StrongBox: A GPU TEE on Arm Endpoints

Abstract

A wide range of Arm endpoints leverage integrated and discrete GPUs to accelerate computation such as image processing and numerical processing applications. However, in spite of these important use cases, Arm GPU security has yet to be scrutinized by the community. By exploiting vulnerabilities in the kernel, attackers can directly access sensitive data used during GPU computing, such as personally-identifiable image data in computer vision tasks. Existing work has used Trusted Execution Environments (TEEs) to address GPU security concerns on Intel-based platforms, while there are numerous architectural differences that lead to novel technical challenges in deploying TEEs for Arm GPUs. In addition, extant Arm-based GPU defenses are intended for secure machine learning, and lack generality. There is a need for generalizable and efficient Arm-based GPU security mechanisms. To address these problems, we present StrongBox, the first GPU TEE for secured general computation on Arm endpoints. During confidential computation on Arm GPUs, StrongBox provides an isolated execution environment by ensuring exclusive access to the GPU. Our approach is based in part on a dynamic, fine-grained memory protection policy as Arm-based GPUs typically share a unified memory with the CPU, a stark contrast with Intel-based platforms.
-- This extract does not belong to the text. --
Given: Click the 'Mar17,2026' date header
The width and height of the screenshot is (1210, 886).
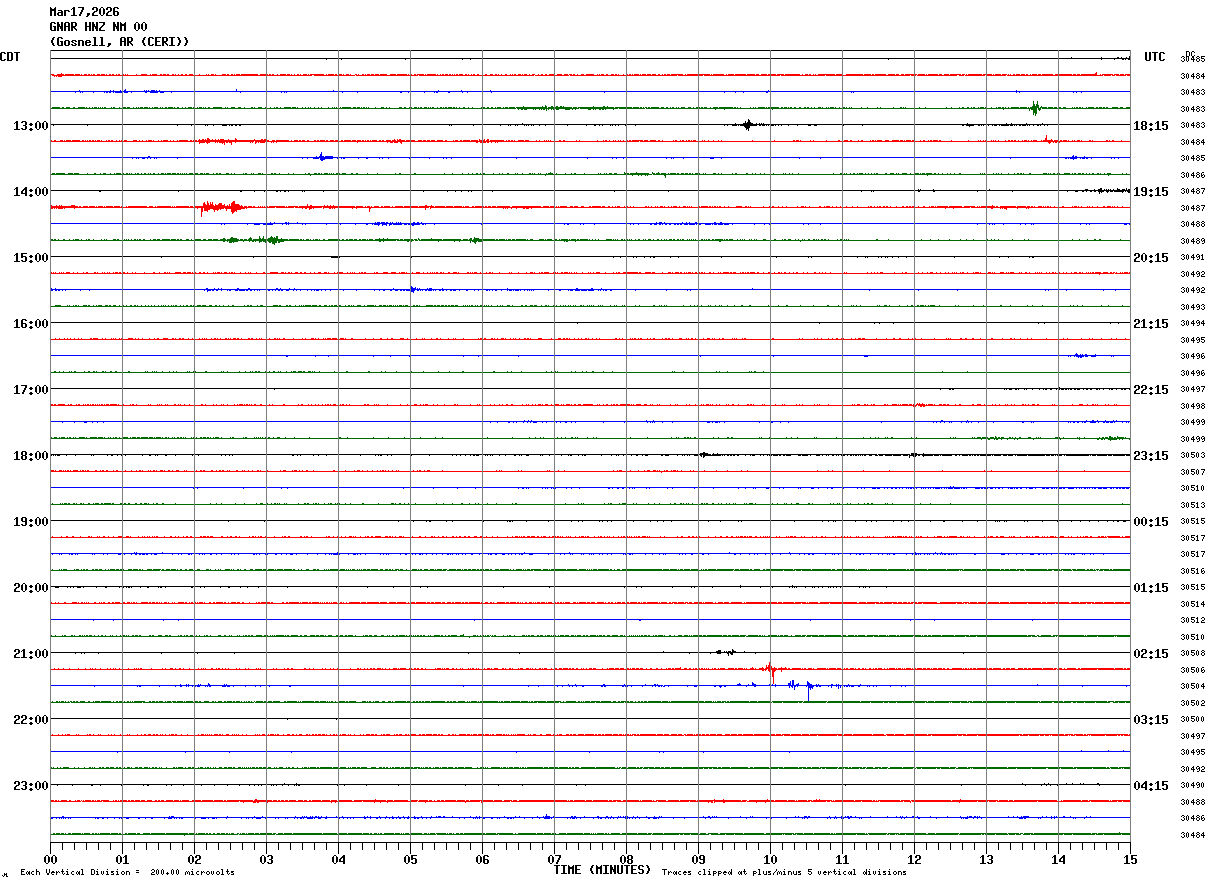Looking at the screenshot, I should tap(84, 12).
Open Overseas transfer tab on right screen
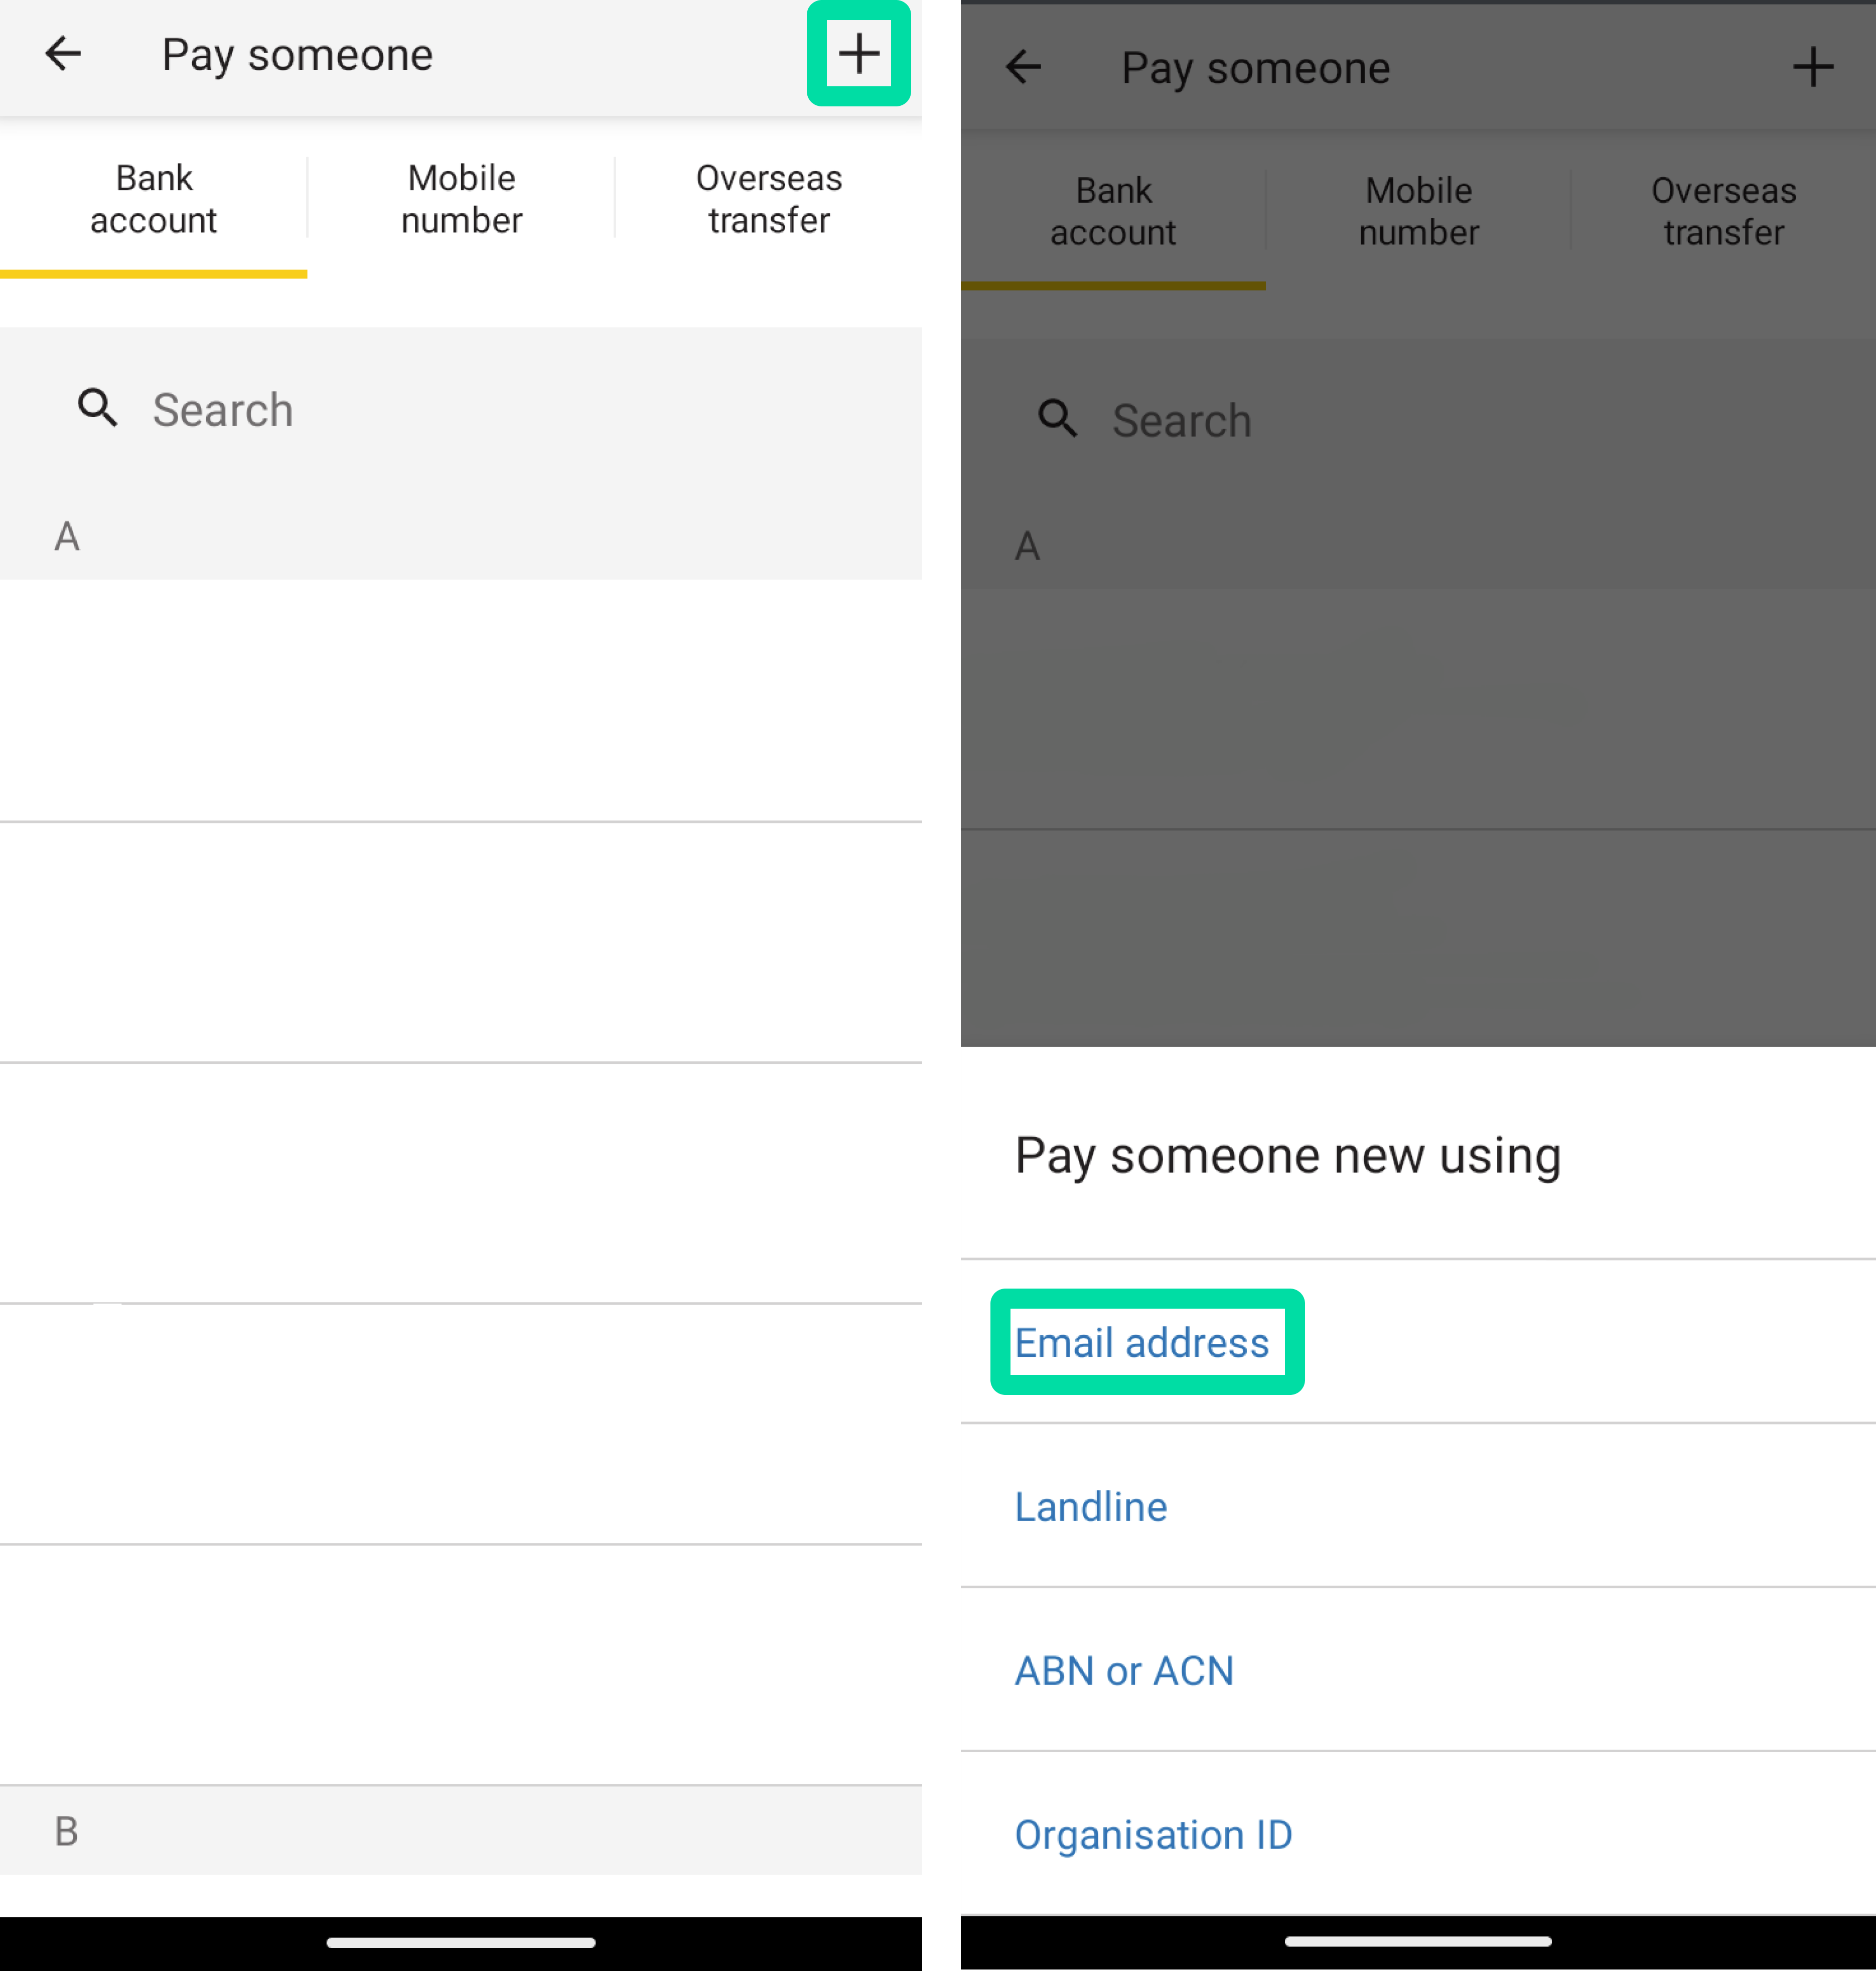This screenshot has height=1971, width=1876. click(1723, 211)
Furthermore, by characterizing GPU buffers as secure and non-secure, StrongBox reduces redundant security introspection operations to control access to sensitive data used by the GPU, ultimately reducing runtime overhead. Our design leverages the widely-deployed Arm TrustZone and generic Arm features, without hardware modification or architectural changes. We prototype StrongBox using an off-the-shelf Arm Mali GPU and perform an extensive evaluation. Our results show that StrongBox successfully ensures the GPU computing security with a low (4.70% - 15.26%) overhead across several indicative benchmarks.